Volunteer directors are reluctant to provide more information than is legally required for good reason. Society is changing in ways making it harder to provide full disclosure without being held accountable for changing perceptions, making unacceptable what once was acceptable.
In a survey of opinions by Public Square Research, only 19 percent of respondents felt comfortable sharing their opinions in public. Among co-workers and schoolmates only 31 percent felt comfortable sharing their opinions.
People are more self conscious about speaking openly and afraid to share their opinions. This extends beyond politics or religion which have always been controversial topics. Today many keep quiet for fear of losing their job or having their views mischaracterized.
Far too many are of the belief that those expressing offensive ideas should lose their job, and those with radical ideas should be censored. Taken to the current extreme, more choose to remain silent on matters that deserve to be discussed and resolved or improved on.

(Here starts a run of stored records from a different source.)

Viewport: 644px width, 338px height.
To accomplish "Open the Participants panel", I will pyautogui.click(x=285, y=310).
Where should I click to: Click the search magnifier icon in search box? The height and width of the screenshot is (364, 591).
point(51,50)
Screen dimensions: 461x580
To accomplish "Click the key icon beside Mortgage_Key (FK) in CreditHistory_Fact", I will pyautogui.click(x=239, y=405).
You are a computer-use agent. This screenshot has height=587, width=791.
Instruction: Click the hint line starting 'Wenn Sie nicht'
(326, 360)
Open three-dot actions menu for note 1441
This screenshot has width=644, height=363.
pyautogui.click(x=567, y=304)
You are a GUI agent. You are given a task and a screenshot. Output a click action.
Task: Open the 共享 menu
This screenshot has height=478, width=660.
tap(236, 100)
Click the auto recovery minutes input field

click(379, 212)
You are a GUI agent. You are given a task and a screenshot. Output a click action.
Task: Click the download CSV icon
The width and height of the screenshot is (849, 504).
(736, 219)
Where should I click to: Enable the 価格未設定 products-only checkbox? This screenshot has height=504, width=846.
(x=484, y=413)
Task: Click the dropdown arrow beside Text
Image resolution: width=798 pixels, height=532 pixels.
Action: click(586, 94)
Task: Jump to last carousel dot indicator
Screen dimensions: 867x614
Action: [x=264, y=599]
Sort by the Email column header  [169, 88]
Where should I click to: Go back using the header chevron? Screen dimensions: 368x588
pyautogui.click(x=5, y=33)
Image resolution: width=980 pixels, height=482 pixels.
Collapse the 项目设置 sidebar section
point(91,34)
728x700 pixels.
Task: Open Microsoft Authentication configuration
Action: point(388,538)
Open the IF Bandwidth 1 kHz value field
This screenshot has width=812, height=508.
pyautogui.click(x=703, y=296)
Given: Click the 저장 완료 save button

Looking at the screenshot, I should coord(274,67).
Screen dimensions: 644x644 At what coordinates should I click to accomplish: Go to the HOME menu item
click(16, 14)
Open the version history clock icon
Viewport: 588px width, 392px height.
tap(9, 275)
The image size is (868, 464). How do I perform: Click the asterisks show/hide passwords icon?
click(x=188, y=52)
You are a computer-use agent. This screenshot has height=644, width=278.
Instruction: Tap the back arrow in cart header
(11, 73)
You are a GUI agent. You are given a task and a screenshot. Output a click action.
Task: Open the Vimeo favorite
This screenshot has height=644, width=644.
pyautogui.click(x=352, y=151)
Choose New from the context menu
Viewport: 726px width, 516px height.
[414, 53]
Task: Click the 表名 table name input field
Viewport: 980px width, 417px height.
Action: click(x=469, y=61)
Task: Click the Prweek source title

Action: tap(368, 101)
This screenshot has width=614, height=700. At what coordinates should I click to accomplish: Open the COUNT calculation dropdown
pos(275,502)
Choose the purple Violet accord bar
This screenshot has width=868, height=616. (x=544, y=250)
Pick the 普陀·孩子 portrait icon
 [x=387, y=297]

This societal trend makes it harder to govern the condominium home. Fear of speaking openly makes it impossible to discuss matters on a condo board. Yet controversial topics must be discussed and decisions made. Many more innocuous matters may be misrepresented and deemed controversial when some are dissatisfied by board decisions.
Privacy of conversation is essential to the proper functioning of the condo board. Directors must feel safe having conversations necessary for making decisions. They need to be assured that conversations remain private and not disclosed through meeting minutes or other means.
While this may be disconcerting to condo residents seeking broader disclosure, private conversations are necessary for a condo board to be effective.